1. Team up with knowledge.

If you were to embrace a new market, a new technology or new customer segment I guess you would add knowledge first. And let knowledge (and not theory) guide you on how to proceed. Apply the same logic here, to get started. This may also be the first time you feel that the agile journey will be difficult in more ways than you expected.

Finding the right way to add knowledge that actually applies to your business and your domain, and your timing – possibly even without having the tools to evaluate the qualifications, can be tricky. But you are not the first to do this.

2. Start simple, learn and grow

If you plan to big-bang apply agile methods to the whole company, then I guess your plan is to plan carefully and then launch? Just as you normally run projects and programs in the waterfall comfort zone.

Your pilot on being agile, is the planning of being agile. Go simple and start short term planning. Earn some learnings, and then grow bigger by causing a ripple effect.

You will make mistakes, and there will be lots of surprises. If you embrace that openminded, you will proceed stronger.

3. Empower the right people. And trust them.

Being agile as a company or organization, is about managing expectations. Top down, bottom up, and both ways continuously. Top down you tell your expectations of what is most important, and you will be met with replies to what you get very soon. Your best qualified people, those you empowered, will optimise the how. Bottom up, they will ask for support when relevant, when you support a trust based environment.

Your highly skilled will do their best in all their work, as they also seek success. If you don’t trust them in this, make sure to get people you trust. Or start trusting the people you have, as trust is essential for agile to work.

4. Support the team(s)

One key to success in agile is to inspect and adapt. Another key is to share knowledge as you thereby recognise that you – and you alone – cannot achieve the goal. Creating the trust-based environment where everyone shares big and small issues; some relevant now, some maybe later, itself supports the culture of inspection an adaption. This is where the positive yield starts.

So, share the big picture and the team will apply that when optimising for success. Empower the team to do the optimisation, and they will succeed and earn the trust you gave.

5. Share learnings

In agile often you learn from mistakes – the oops’s! But no one really what to be known as the you-made-a-mistake-person. But everybody would love to be known as the good guy that gave wisdom to others.

So kill the word ‘mistake’ and only use the term ‘learning point’. You can call it cheating, yes. But it works! And this actually leads directly into the last point.

6. Celebrate success. From the first tiny success and onwards

You wow when babies smile the first time, or take the first steps; to encourage them to keep going.
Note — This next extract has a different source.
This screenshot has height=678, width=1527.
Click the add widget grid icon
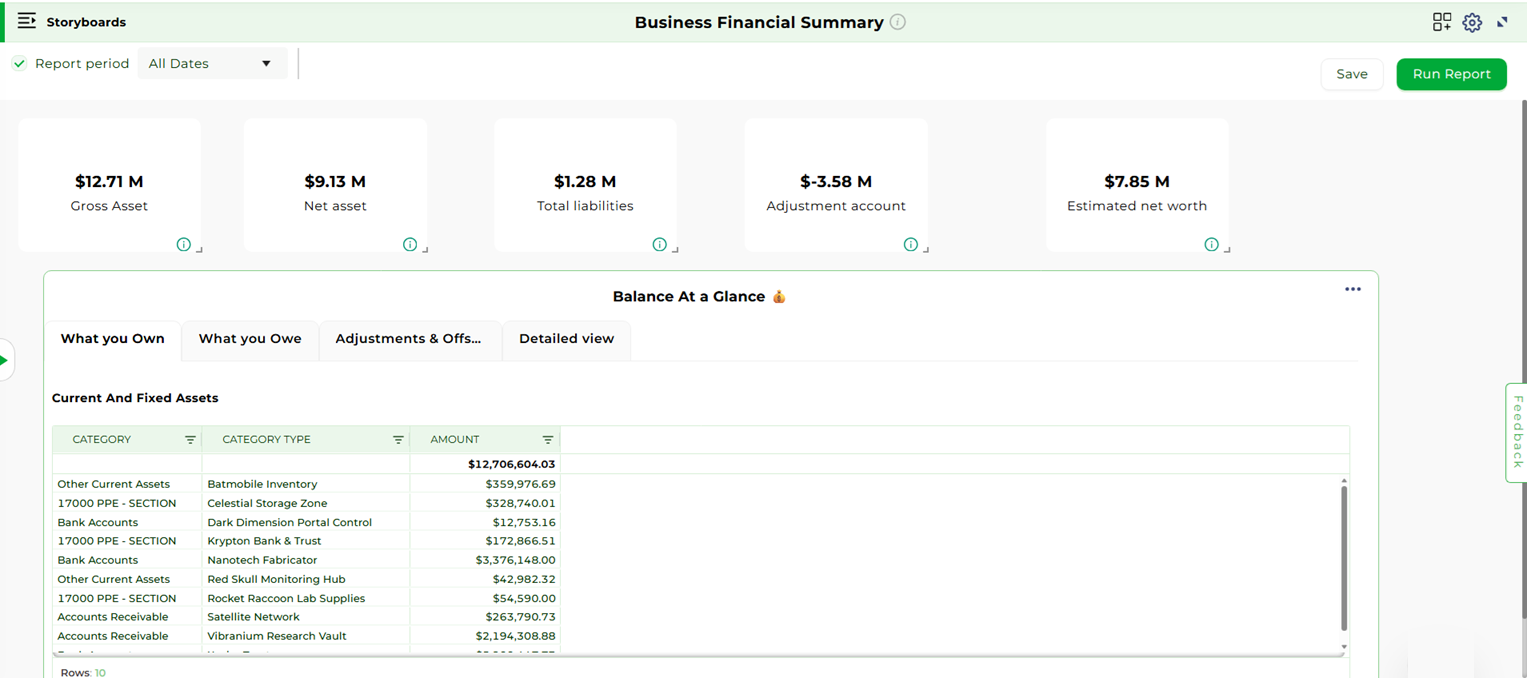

And it works. Well, when you do something that may seem just as new to you, the wow-ing also fuels the process. Further, you actually get double benefit of the cheering – the individual will notice it and at the same time it applies as team building, growing the team ownership and the team responsibility.

You are now ready to start on how you start agile!

Team up with knowledge, learn & grow, empower the right people, support, share and celebrate. And take pride in seeing the teams operate agile and taking ownership of what you empowered them to do.

 

Good luck with your agile journey!

Majken Vildrik Thougaard, Independent Agile Specialist & Owner of VILMA Consulting

PS: Down the road you will learn to measure agile experience by the number of mistakes you made, and have learnt from.